(Stored records)
::::

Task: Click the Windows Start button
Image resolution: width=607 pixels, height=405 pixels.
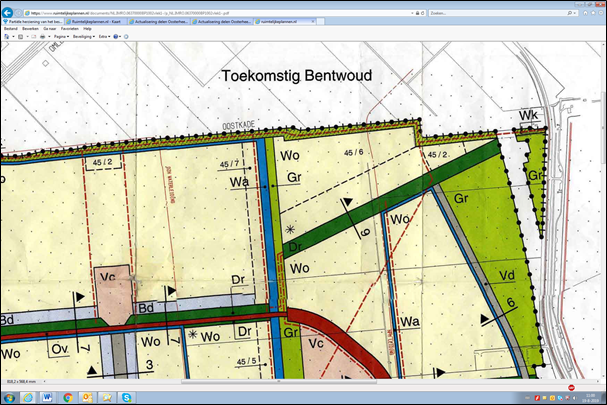Action: click(x=9, y=397)
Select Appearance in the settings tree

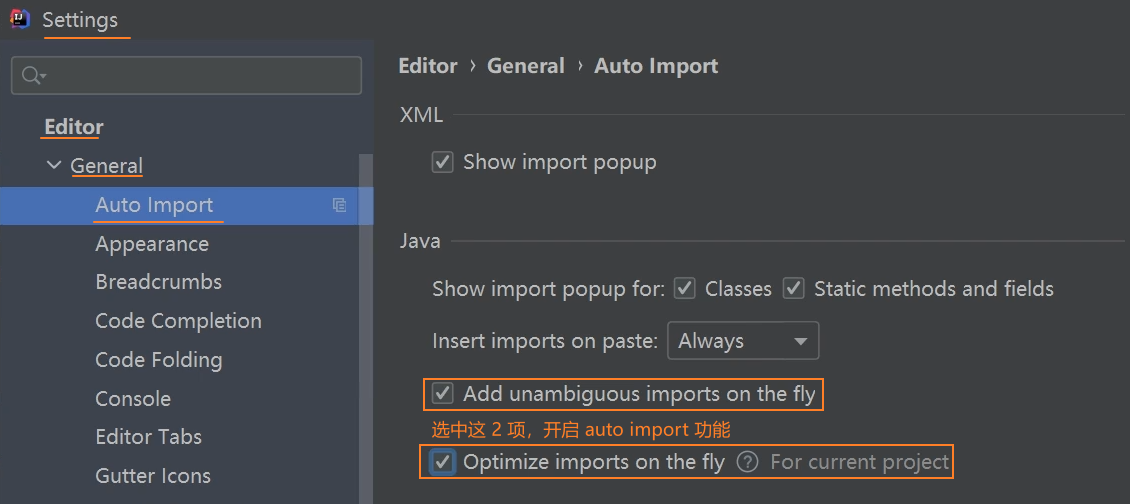click(152, 244)
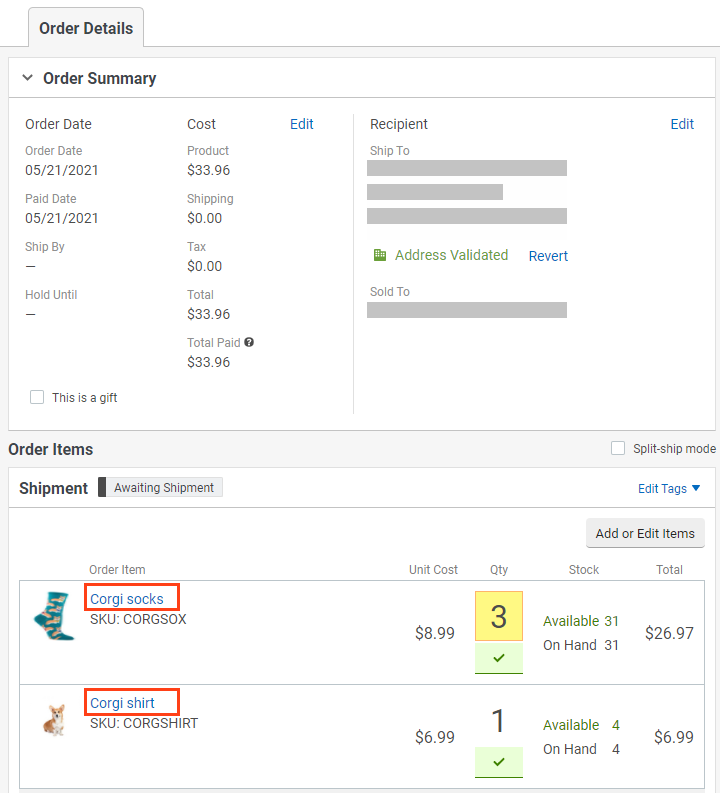Click Edit link next to Cost
This screenshot has width=720, height=793.
[x=301, y=124]
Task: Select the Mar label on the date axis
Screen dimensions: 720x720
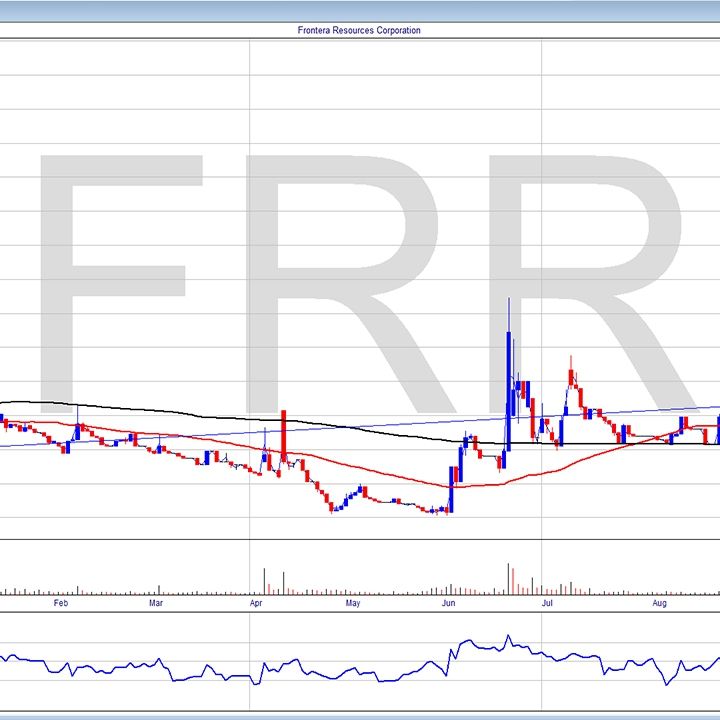Action: [156, 604]
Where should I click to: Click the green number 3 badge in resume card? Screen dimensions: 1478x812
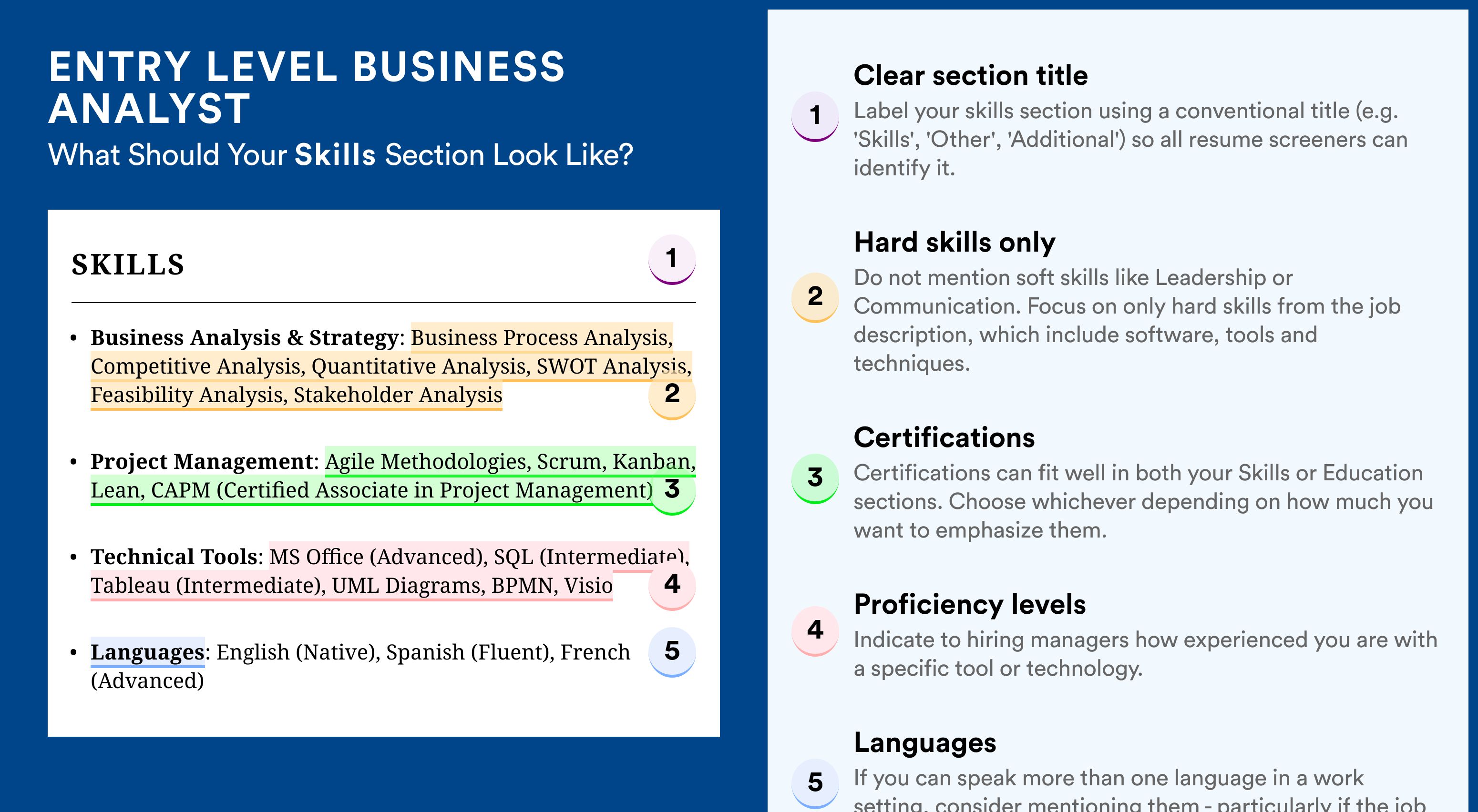pos(672,490)
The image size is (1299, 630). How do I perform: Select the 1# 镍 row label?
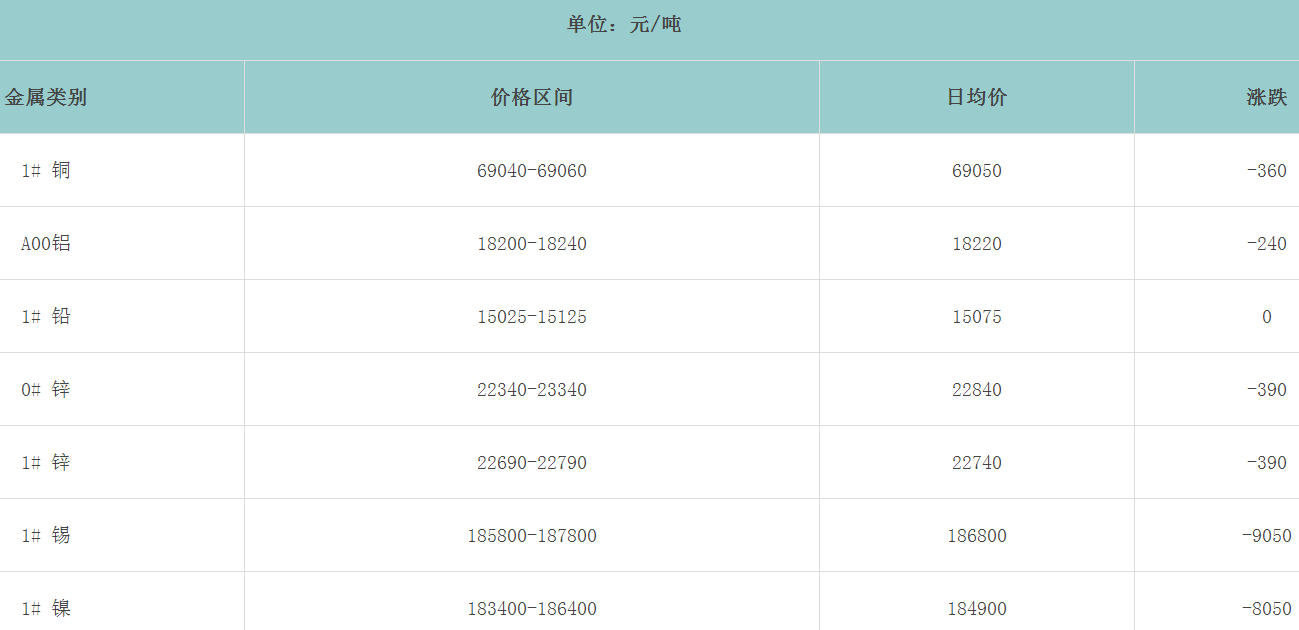tap(46, 609)
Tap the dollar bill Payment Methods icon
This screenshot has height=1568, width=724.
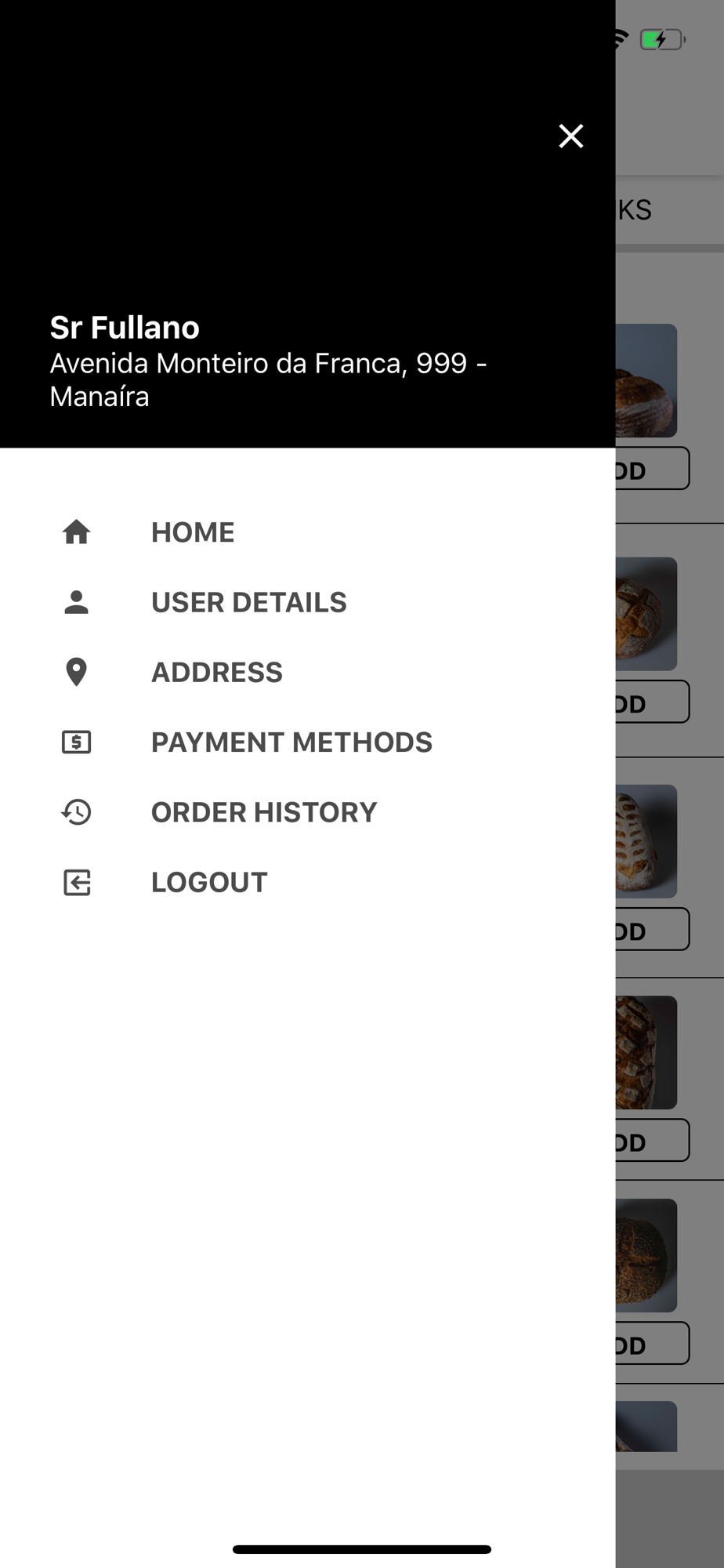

::::

▶ PROBLEM STATEMENT
Output the data exactly as it appears. The pictures do not belong in it.

▶ RESPONSE
Task: Click the Windows Start button
Image resolution: width=607 pixels, height=405 pixels.
Action: click(x=9, y=397)
Select Appearance in the settings tree

click(152, 244)
Click Edit link next to Cost
This screenshot has width=720, height=793.
[x=301, y=124]
Task: Select the Mar label on the date axis
Screen dimensions: 720x720
Action: [156, 604]
Where should I click to: Click the green number 3 badge in resume card? Screen dimensions: 1478x812
pos(672,490)
The image size is (1299, 630). How do I perform: Select the 1# 镍 row label?
tap(46, 609)
Tap the dollar bill Payment Methods icon
This screenshot has height=1568, width=724.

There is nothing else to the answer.